Los Angeles will be the second-biggest gainer, with .7 percent of new cloud-related jobs, IDC predicted.
There's no firm prediction in this report of what will happen to the overall market for IT jobs.
Gartner, Forrester and other analyst companies have covered that territory before, however, usually stepping carefully to avoid making the news too bad for the technology managers who buy analyst reports to figure out whether they'll have a job in five years.
Probably, according to Golden, Dines, Gartner's Chris Wolf and other analysts, there will be plenty of IT jobs in five years.
They won't be the same jobs, won't be in the same companies and won't have anything like the same career paths or, in some cases, potential to make a decent living.
Automating complex processes within a business makes everything more efficient; it does nothing to help the people who build the automation systems from losing their jobs when the process is finished.
That's one reason IT departments are more cautious about large-scale cloud migrations than they might be otherwise, according to most analysts.

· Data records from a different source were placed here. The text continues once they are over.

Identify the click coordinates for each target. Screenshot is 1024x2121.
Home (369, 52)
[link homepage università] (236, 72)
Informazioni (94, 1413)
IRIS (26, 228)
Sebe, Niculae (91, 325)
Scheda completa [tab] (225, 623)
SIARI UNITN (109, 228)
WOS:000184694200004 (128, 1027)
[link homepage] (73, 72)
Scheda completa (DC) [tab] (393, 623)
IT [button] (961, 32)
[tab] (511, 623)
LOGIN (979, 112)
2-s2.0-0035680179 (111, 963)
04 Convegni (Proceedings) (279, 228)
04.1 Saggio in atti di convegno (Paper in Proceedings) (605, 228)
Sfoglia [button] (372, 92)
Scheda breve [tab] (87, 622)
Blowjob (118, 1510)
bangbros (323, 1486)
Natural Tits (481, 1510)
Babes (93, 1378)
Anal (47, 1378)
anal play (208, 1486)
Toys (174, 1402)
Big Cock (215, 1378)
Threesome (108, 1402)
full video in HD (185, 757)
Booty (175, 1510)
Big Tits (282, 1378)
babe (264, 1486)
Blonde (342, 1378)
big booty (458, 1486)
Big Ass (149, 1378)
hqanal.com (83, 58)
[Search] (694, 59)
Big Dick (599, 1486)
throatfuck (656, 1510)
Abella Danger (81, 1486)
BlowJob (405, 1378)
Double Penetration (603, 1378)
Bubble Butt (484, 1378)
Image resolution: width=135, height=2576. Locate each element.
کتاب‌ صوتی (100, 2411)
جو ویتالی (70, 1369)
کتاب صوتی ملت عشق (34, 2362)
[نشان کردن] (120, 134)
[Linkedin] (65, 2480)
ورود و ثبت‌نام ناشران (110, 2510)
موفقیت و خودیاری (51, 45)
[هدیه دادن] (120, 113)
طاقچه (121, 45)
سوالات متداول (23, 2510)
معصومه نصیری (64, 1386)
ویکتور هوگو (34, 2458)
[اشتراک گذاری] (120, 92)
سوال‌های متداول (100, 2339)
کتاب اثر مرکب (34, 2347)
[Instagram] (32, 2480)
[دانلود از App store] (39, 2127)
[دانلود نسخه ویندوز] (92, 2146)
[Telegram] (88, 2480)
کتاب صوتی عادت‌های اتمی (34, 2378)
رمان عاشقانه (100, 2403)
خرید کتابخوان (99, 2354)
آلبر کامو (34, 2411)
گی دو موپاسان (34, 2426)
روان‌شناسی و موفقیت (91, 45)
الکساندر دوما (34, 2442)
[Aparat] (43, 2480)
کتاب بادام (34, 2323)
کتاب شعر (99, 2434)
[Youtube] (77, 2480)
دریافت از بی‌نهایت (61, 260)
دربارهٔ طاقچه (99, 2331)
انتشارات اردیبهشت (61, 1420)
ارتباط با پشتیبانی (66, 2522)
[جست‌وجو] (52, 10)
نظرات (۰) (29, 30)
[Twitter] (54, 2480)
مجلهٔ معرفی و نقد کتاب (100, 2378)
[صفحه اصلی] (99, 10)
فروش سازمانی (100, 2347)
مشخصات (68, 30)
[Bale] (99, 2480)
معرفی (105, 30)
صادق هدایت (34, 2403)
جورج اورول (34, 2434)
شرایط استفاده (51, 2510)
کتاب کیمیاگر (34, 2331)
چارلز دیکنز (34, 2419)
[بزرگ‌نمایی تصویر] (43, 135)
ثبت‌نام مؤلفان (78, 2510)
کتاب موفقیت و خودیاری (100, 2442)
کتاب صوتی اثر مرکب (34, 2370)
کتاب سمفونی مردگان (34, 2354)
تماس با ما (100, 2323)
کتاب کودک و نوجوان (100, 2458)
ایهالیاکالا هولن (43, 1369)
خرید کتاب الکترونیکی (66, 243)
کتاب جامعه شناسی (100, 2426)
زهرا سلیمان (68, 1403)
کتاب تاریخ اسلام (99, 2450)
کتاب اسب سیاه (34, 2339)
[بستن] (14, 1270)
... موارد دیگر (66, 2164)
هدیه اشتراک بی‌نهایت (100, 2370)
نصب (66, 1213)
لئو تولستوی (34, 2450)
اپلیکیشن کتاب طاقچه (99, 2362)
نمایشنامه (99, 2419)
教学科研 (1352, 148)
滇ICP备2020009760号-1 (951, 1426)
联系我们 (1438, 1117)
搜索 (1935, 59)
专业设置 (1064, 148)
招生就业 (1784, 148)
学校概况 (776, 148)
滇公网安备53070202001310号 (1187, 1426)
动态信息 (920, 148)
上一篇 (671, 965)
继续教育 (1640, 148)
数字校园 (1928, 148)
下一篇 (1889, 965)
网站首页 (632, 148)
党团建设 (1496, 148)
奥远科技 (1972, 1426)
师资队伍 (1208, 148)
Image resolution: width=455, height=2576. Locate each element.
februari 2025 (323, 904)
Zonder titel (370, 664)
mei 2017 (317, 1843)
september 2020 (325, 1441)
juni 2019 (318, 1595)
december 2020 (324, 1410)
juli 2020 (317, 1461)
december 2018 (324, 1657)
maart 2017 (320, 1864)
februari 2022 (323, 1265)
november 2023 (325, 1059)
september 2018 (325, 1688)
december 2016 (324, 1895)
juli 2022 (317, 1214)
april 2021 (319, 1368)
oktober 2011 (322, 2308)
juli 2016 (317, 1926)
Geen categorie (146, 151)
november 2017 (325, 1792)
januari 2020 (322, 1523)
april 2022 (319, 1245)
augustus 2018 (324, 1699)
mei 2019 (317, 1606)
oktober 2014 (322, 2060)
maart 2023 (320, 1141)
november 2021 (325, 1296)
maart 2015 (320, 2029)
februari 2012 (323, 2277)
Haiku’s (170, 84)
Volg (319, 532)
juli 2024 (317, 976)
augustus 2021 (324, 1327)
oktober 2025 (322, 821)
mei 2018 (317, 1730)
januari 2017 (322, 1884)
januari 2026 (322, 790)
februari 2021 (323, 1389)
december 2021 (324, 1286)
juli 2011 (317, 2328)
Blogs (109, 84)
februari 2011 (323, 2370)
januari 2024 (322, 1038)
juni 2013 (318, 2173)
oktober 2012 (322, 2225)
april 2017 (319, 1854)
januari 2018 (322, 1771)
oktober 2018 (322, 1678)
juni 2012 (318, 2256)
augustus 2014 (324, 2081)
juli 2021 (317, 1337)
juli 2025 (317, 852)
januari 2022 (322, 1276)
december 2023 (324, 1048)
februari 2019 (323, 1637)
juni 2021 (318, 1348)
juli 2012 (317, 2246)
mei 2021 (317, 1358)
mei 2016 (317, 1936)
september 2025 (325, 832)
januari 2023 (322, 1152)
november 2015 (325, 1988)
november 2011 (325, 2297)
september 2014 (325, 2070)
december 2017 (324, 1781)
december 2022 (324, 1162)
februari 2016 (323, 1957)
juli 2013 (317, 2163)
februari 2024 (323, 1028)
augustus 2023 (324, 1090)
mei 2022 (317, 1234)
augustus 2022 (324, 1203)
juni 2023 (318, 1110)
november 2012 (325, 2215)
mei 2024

The cloud offers a bright picture to most of the business; for IT, the cloud comes not with a silver lining, but an overwhelming sense of foreboding.
"Asking an infrastructure and operations (I&O) person what he or she thinks of public cloud computing is like asking a turkey what it thinks of Thanksgiving," Golden wrote.
Read more of Kevin Fogarty's CoreIT blog and follow the latest IT news at ITworld. Follow Kevin on Twitter at @KevinFogarty. For the latest IT news, analysis and how-tos, follow ITworld on Twitter and Facebook.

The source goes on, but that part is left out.